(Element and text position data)
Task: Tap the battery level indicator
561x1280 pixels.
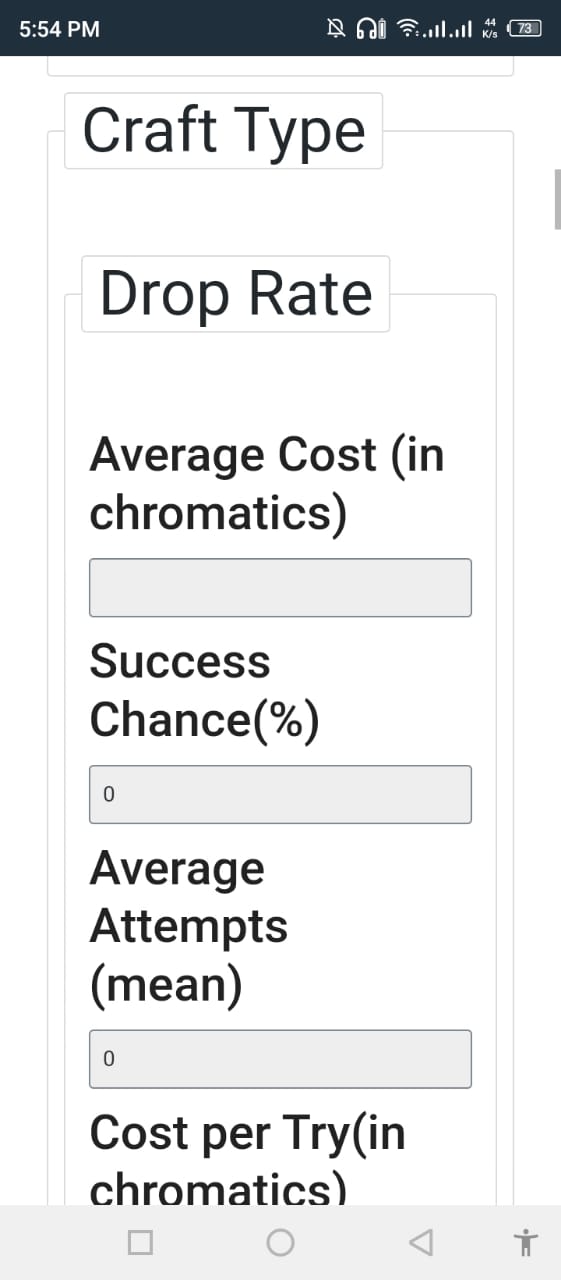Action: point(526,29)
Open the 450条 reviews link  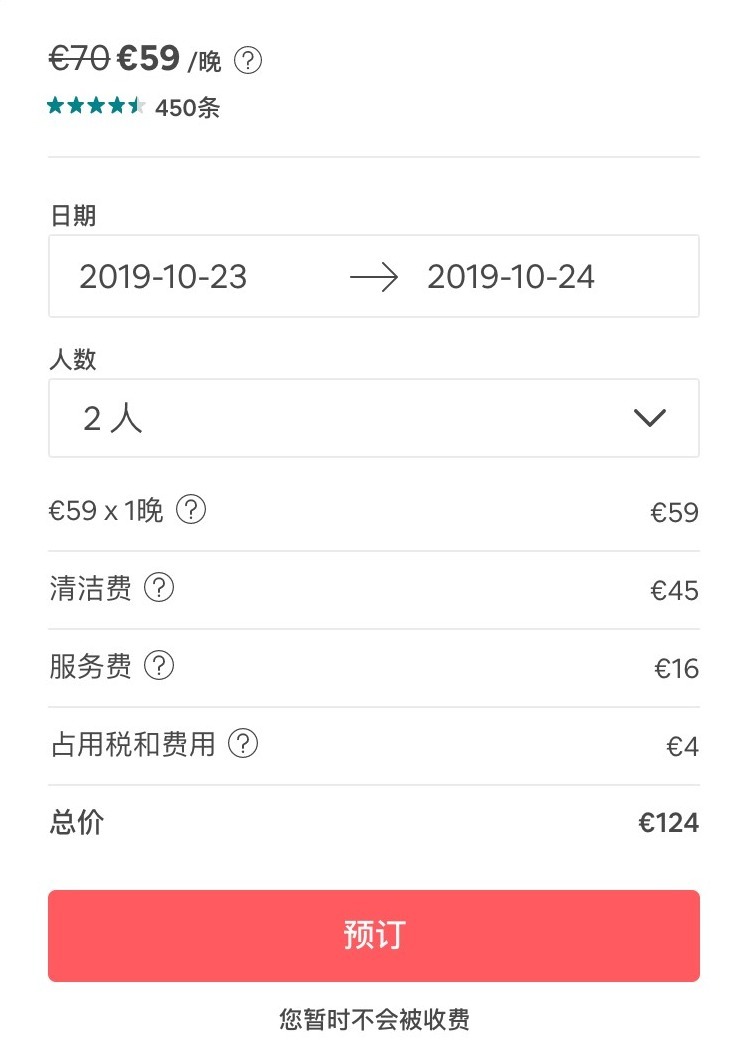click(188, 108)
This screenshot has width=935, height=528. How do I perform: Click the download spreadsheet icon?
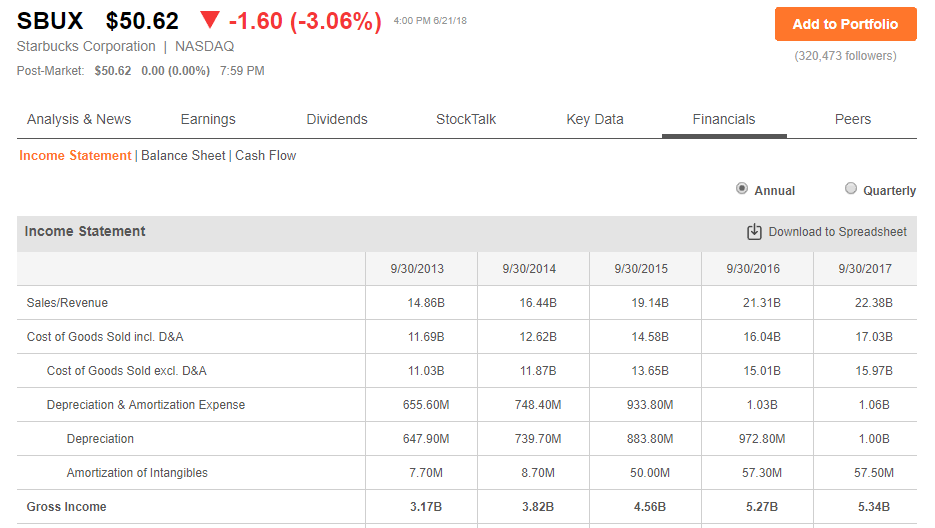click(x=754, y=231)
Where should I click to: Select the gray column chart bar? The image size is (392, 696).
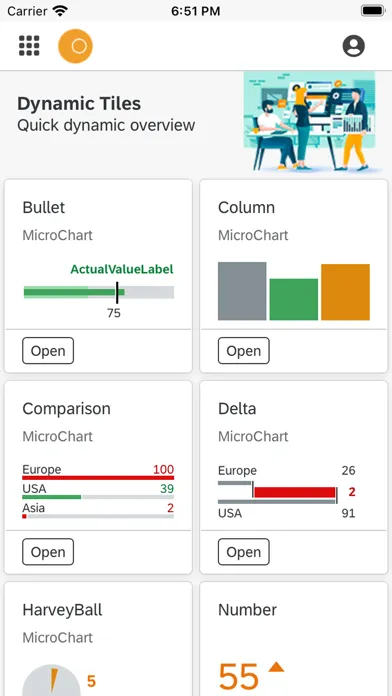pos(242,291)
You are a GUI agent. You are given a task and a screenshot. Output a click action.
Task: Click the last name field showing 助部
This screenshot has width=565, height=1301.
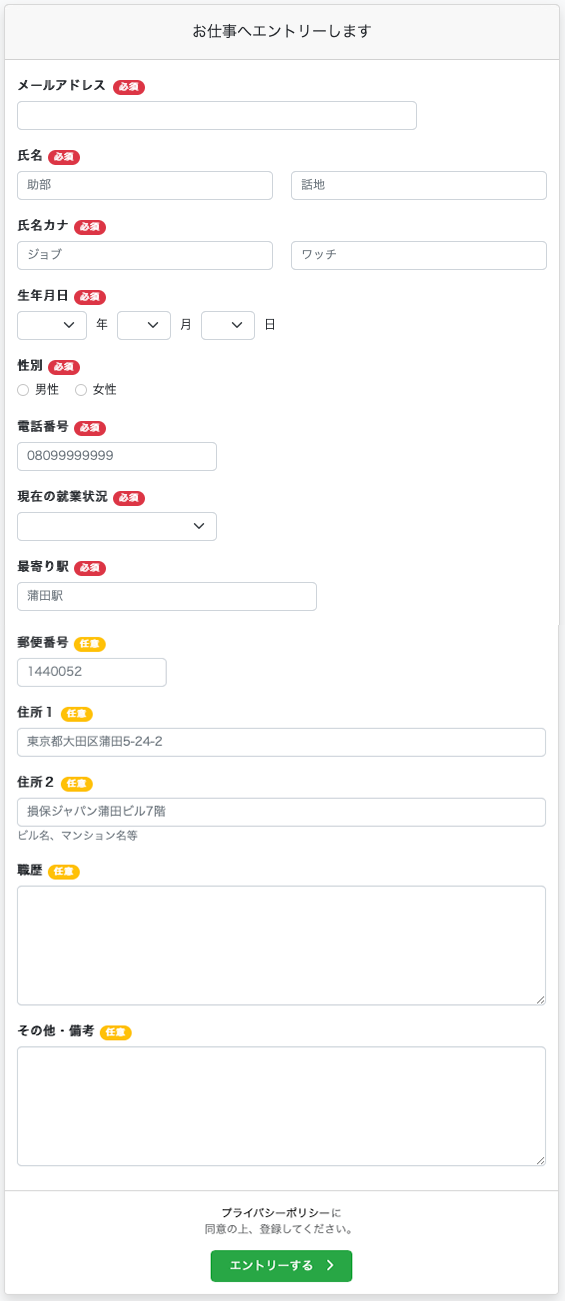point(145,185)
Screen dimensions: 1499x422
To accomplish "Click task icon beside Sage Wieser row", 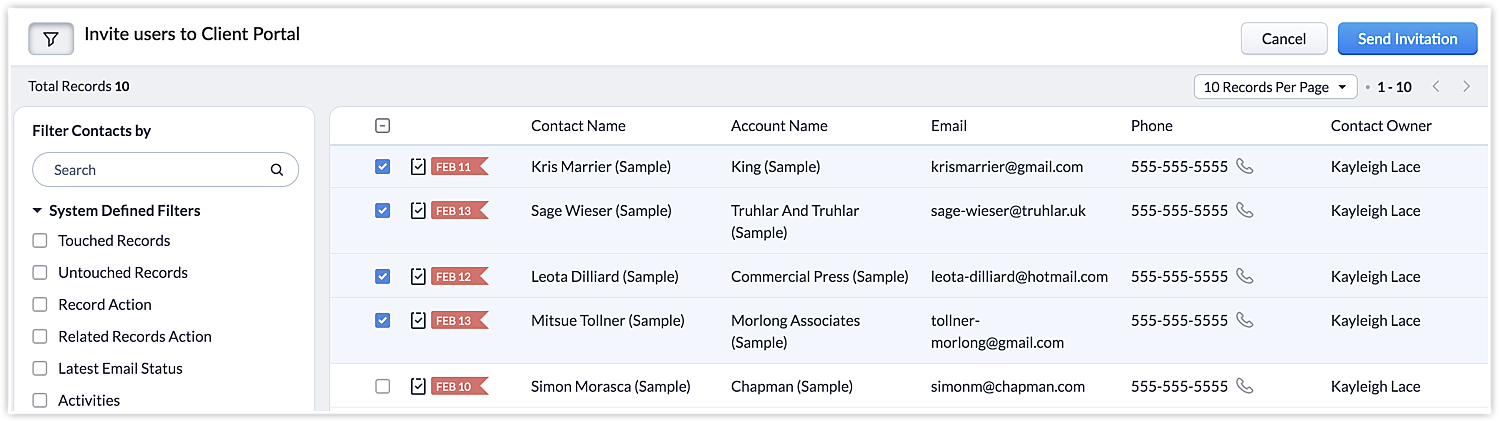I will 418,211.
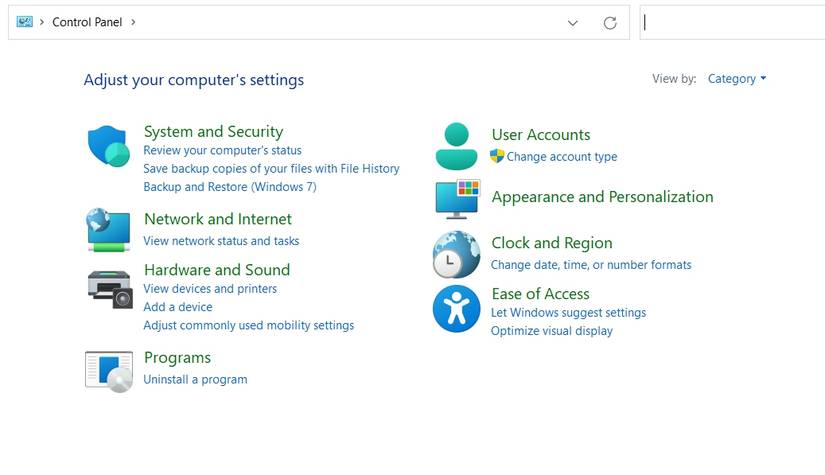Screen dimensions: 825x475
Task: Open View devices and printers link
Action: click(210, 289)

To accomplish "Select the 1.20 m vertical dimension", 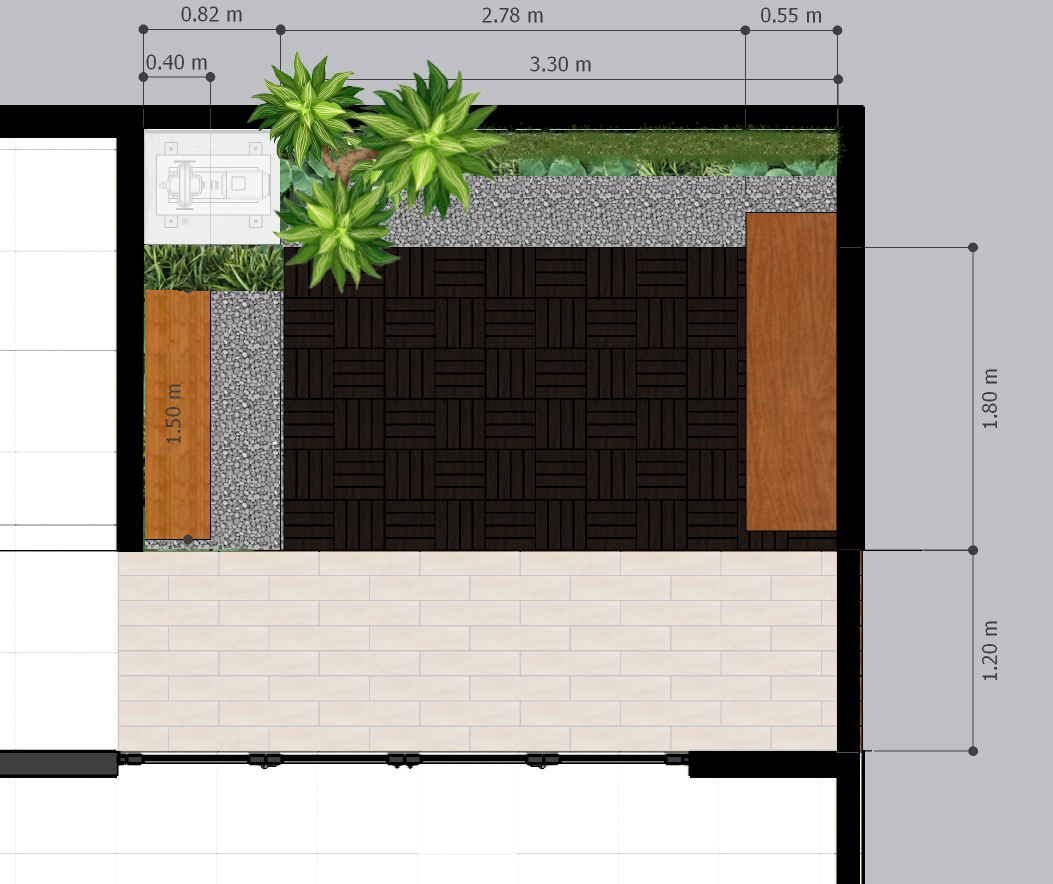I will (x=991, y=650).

> _PROBLEM DETAILS_
Pick out every line in the entries above that contains the string "screenshot", copying each line in full. Treat case as significant.

> _TASK ANSWER_
This screenshot has width=935, height=528. How do I perform: Click the download spreadsheet icon?
You are a GUI agent. You are given a task and a screenshot. Output a click action.
This screenshot has width=565, height=1301.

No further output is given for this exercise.